Lines before the one containing "Instruction: Open the" are left out; return that line and all lines after it, exactly, through the end of the records below.
Segment Start: Data records
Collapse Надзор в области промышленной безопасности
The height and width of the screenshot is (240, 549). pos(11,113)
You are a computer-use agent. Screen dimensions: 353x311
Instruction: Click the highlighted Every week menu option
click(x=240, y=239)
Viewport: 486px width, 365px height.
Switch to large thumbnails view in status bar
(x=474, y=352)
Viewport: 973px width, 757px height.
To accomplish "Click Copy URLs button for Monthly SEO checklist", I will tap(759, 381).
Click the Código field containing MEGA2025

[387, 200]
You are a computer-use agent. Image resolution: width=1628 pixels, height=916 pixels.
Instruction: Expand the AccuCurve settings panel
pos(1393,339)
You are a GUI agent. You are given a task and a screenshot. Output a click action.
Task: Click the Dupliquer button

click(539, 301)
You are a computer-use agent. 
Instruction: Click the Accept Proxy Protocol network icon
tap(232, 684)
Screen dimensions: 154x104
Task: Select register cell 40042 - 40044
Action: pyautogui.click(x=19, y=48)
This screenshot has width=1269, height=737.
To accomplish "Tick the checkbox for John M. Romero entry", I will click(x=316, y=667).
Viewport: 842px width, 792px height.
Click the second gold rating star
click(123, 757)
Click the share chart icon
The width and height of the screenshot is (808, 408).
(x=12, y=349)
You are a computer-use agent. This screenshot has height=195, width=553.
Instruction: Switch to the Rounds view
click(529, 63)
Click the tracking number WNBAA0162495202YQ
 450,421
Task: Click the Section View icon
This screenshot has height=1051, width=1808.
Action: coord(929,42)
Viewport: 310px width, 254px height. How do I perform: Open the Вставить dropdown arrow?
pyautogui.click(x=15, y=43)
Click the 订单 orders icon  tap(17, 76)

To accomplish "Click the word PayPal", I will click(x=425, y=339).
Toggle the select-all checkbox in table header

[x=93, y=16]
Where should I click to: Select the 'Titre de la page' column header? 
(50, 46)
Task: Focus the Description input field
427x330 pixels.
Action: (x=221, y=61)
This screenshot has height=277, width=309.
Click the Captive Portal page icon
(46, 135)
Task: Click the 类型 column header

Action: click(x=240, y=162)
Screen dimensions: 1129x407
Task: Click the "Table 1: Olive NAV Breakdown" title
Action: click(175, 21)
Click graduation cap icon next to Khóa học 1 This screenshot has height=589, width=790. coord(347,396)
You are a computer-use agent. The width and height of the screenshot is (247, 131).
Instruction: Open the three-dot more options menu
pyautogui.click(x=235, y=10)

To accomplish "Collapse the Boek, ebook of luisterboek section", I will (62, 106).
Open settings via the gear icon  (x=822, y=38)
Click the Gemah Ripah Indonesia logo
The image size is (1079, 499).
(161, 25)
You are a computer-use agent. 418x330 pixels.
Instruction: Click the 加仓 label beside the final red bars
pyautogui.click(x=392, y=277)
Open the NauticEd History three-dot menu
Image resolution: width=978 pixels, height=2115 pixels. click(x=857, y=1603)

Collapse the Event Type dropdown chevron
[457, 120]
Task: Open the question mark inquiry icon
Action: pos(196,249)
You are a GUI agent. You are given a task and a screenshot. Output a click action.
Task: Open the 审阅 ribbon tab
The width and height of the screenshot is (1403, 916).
Segment End: Data records
* Result for this task *
Instruction: Open the three-dot more options menu
pyautogui.click(x=235, y=10)

To accomplish "Collapse the Boek, ebook of luisterboek section", I will (62, 106).
Open settings via the gear icon  (x=822, y=38)
Click the Gemah Ripah Indonesia logo
The image size is (1079, 499).
(161, 25)
You are a computer-use agent. 418x330 pixels.
Instruction: Click the 加仓 label beside the final red bars
pyautogui.click(x=392, y=277)
Open the NauticEd History three-dot menu
Image resolution: width=978 pixels, height=2115 pixels. click(x=857, y=1603)

Collapse the Event Type dropdown chevron
[457, 120]
Task: Open the question mark inquiry icon
Action: pos(196,249)
You are a GUI agent. You are given a task and a screenshot. Output a click action.
Task: Open the 审阅 ribbon tab
The width and height of the screenshot is (1403, 916).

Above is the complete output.